Transcribe the records in full, keeping every character as it is.
===== DATA FOR PROCESSING =====
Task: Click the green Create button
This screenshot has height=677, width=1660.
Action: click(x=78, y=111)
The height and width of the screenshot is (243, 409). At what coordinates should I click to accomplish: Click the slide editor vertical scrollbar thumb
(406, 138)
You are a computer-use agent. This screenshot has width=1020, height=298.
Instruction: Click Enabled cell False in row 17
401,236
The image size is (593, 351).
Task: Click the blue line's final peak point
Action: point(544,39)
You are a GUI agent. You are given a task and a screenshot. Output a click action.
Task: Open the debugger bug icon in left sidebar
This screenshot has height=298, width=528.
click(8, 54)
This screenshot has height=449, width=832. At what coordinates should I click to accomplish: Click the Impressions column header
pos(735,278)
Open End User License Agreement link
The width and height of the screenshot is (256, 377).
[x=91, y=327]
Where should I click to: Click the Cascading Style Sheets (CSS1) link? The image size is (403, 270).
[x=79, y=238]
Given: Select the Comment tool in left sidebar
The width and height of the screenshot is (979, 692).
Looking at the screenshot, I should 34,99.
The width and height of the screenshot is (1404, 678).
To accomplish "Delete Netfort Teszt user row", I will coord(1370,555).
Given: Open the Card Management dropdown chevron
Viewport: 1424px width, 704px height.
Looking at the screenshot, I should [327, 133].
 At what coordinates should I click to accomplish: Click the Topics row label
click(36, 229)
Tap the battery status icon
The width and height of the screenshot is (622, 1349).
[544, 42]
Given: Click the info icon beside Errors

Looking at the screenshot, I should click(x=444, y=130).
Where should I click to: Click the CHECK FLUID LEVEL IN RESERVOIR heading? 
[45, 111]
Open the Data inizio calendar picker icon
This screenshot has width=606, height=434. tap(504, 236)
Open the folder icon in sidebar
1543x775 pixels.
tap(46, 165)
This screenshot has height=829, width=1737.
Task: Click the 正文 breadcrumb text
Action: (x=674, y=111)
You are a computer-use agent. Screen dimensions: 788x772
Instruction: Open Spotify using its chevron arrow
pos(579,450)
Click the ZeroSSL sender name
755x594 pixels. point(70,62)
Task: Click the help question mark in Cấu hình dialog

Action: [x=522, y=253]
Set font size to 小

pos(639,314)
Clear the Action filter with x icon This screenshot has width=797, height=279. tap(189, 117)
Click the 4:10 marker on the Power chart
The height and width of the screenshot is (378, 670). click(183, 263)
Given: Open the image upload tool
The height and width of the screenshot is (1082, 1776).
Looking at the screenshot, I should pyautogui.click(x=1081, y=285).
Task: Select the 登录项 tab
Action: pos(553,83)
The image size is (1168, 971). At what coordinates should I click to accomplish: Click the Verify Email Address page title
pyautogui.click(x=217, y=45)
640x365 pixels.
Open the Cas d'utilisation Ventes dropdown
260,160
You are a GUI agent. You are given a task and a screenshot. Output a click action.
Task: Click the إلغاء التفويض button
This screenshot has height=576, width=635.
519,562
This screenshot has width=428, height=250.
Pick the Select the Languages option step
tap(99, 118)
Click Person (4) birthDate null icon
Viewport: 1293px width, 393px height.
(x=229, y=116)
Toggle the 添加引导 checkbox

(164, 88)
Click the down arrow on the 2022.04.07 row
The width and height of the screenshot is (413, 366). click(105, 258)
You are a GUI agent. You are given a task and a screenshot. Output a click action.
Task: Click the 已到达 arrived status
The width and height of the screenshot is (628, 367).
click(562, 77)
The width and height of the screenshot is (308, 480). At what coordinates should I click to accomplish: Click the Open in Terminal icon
=====
## TASK RESULT
Task: Click the green Create button
This screenshot has height=677, width=1660.
Action: click(x=78, y=111)
The height and width of the screenshot is (243, 409). At what coordinates should I click to accomplish: Click the slide editor vertical scrollbar thumb
(406, 138)
You are a computer-use agent. This screenshot has width=1020, height=298.
Instruction: Click Enabled cell False in row 17
401,236
The image size is (593, 351).
Task: Click the blue line's final peak point
Action: point(544,39)
You are a GUI agent. You are given a task and a screenshot. Output a click action.
Task: Open the debugger bug icon in left sidebar
This screenshot has height=298, width=528.
click(8, 54)
This screenshot has height=449, width=832. At what coordinates should I click to accomplish: Click the Impressions column header
pos(735,278)
Open End User License Agreement link
The width and height of the screenshot is (256, 377).
[x=91, y=327]
Where should I click to: Click the Cascading Style Sheets (CSS1) link? The image size is (403, 270).
[x=79, y=238]
Given: Select the Comment tool in left sidebar
The width and height of the screenshot is (979, 692).
Looking at the screenshot, I should 34,99.
The width and height of the screenshot is (1404, 678).
To accomplish "Delete Netfort Teszt user row", I will coord(1370,555).
Given: Open the Card Management dropdown chevron
Viewport: 1424px width, 704px height.
Looking at the screenshot, I should [327, 133].
 At what coordinates should I click to accomplish: Click the Topics row label
click(36, 229)
Tap the battery status icon
The width and height of the screenshot is (622, 1349).
[544, 42]
Given: Click the info icon beside Errors

Looking at the screenshot, I should click(x=444, y=130).
Where should I click to: Click the CHECK FLUID LEVEL IN RESERVOIR heading? 
[45, 111]
Open the Data inizio calendar picker icon
This screenshot has width=606, height=434. tap(504, 236)
Open the folder icon in sidebar
1543x775 pixels.
tap(46, 165)
This screenshot has height=829, width=1737.
Task: Click the 正文 breadcrumb text
Action: (x=674, y=111)
You are a computer-use agent. Screen dimensions: 788x772
Instruction: Open Spotify using its chevron arrow
pos(579,450)
Click the ZeroSSL sender name
755x594 pixels. point(70,62)
Task: Click the help question mark in Cấu hình dialog

Action: [x=522, y=253]
Set font size to 小

pos(639,314)
Clear the Action filter with x icon This screenshot has width=797, height=279. tap(189, 117)
Click the 4:10 marker on the Power chart
The height and width of the screenshot is (378, 670). click(183, 263)
Given: Open the image upload tool
The height and width of the screenshot is (1082, 1776).
Looking at the screenshot, I should pyautogui.click(x=1081, y=285).
Task: Select the 登录项 tab
Action: pos(553,83)
The image size is (1168, 971). At what coordinates should I click to accomplish: Click the Verify Email Address page title
pyautogui.click(x=217, y=45)
640x365 pixels.
Open the Cas d'utilisation Ventes dropdown
260,160
You are a GUI agent. You are given a task and a screenshot. Output a click action.
Task: Click the إلغاء التفويض button
This screenshot has height=576, width=635.
519,562
This screenshot has width=428, height=250.
Pick the Select the Languages option step
tap(99, 118)
Click Person (4) birthDate null icon
Viewport: 1293px width, 393px height.
(x=229, y=116)
Toggle the 添加引导 checkbox

(164, 88)
Click the down arrow on the 2022.04.07 row
The width and height of the screenshot is (413, 366). click(105, 258)
You are a GUI agent. You are given a task and a screenshot. Output a click action.
Task: Click the 已到达 arrived status
The width and height of the screenshot is (628, 367).
click(562, 77)
The width and height of the screenshot is (308, 480). At what coordinates should I click to accomplish: Click the Open in Terminal icon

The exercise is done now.